I want to cry, thinking about how people do this to their pets.... 

You picked up rescues, SD? God bless you.


----------



## squatting dog (Dec 22, 2018)

RadishRose said:


> I want to cry, thinking about how people do this to their pets....
> 
> You picked up rescues, SD? God bless you.



Yes RR, we still have 7 little furry rescues. We have had as many as 15 at one time. A few we were able to re-home, but, most have medical issues so we keep them and give them the best life we can to help make up for the abuse they've endured. In my albums, I have posted a few shots of some of the ones who have passed on.


----------



## RadishRose (Dec 22, 2018)

squatting dog said:


> Yes RR, we still have 7 little furry rescues. We have had as many as 15 at one time. A few we were able to re-home, but, most have medical issues so we keep them and give them the best life we can to help make up for the abuse they've endured. In my albums, I have posted a few shots of some of the ones who have passed on.



You're heroes, SD! :love_heart: It's a lot of work and expense to care for them as you and your family do. You're to be commended! I'm going to try to find your album  now.


----------



## Keesha (Dec 22, 2018)

RadishRose said:


> I want to cry, thinking about how people do this to their pets....
> 
> .


I do cry.
We love you squatting dog for saving all those rescues. :flowers:


----------



## IKE (Dec 22, 2018)

Very commendable of you SD......you've got a good heart.

While deer hunting several years ago I came across the skeletal remains of a medium size dog that was wearing a collar with no tags and had a rope tied around it's neck and the other end of the rope tied to a small tree....I'm no forensics expert but I didn't see a bullet hole in the skull so I'm assuming that the dog for some reason was no longer wanted, taken to the woods, tied to a tree and then left to dehydrate and starve to death.

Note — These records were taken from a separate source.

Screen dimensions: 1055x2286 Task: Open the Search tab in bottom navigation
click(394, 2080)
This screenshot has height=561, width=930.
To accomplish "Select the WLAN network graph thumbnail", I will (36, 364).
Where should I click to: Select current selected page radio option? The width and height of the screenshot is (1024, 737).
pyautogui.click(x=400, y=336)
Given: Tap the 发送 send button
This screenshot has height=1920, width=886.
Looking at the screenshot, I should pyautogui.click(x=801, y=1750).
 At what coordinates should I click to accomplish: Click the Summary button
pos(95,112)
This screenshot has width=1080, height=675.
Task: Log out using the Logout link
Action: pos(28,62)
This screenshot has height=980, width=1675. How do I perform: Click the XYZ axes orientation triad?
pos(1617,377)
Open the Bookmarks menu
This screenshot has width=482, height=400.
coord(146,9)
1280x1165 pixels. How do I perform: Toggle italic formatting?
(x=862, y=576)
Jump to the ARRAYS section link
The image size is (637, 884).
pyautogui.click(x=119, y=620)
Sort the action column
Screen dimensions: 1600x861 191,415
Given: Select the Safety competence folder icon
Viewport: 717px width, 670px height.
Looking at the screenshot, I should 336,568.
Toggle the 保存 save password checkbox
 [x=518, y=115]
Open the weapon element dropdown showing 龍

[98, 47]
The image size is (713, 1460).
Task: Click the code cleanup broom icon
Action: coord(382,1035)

The first thing that comes to mind to describe a person that would do something like that is.....*LOW LIFE ROTTEN BASTARD !*


----------



## squatting dog (Dec 23, 2018)

IKE said:


> Very commendable of you SD......you've got a good heart.
> 
> While deer hunting several years ago I came across the skeletal remains of a medium size dog that was wearing a collar with no tags and had a rope tied around it's neck and the other end of the rope tied to a small tree....I'm no forensics expert but I didn't see a bullet hole in the skull so I'm assuming that the dog for some reason was no longer wanted, taken to the woods, tied to a tree and then left to dehydrate and starve to death.
> 
> The first thing that comes to mind to describe a person that would do something like that is.....*LOW LIFE ROTTEN BASTARD !*



You're 100% right IKE. someone who abandons a pet tied to anything are the lowest form of worm sperm.  I have a shih tzu that was tied to the tongue of a house trailer when the tenant moved. Was only when the gas guy came to remove the tank that he was found. half dead with no food or water. Glad to say, he has had a good life here and while he is now blind and deaf, he still manages a smile. Here's a pic I have before he went blind. Still a cutie.


----------



## RadishRose (Dec 23, 2018)

IKE said:


> Very commendable of you SD......you've got a good heart.
> 
> While deer hunting several years ago I came across the skeletal remains of a medium size dog that was wearing a collar with no tags and had a rope tied around it's neck and the other end of the rope tied to a small tree....I'm no forensics expert but I didn't see a bullet hole in the skull so I'm assuming that the dog for some reason was no longer wanted, taken to the woods, tied to a tree and then left to dehydrate and starve to death.
> 
> The first thing that comes to mind to describe a person that would do something like that is.....*LOW LIFE ROTTEN BASTARD !*



I so agree!


----------



## RadishRose (Dec 23, 2018)

SD, He's so lucky to have you! I have a shih tzu mix rescue that is the sweetest little girl I've ever known.


----------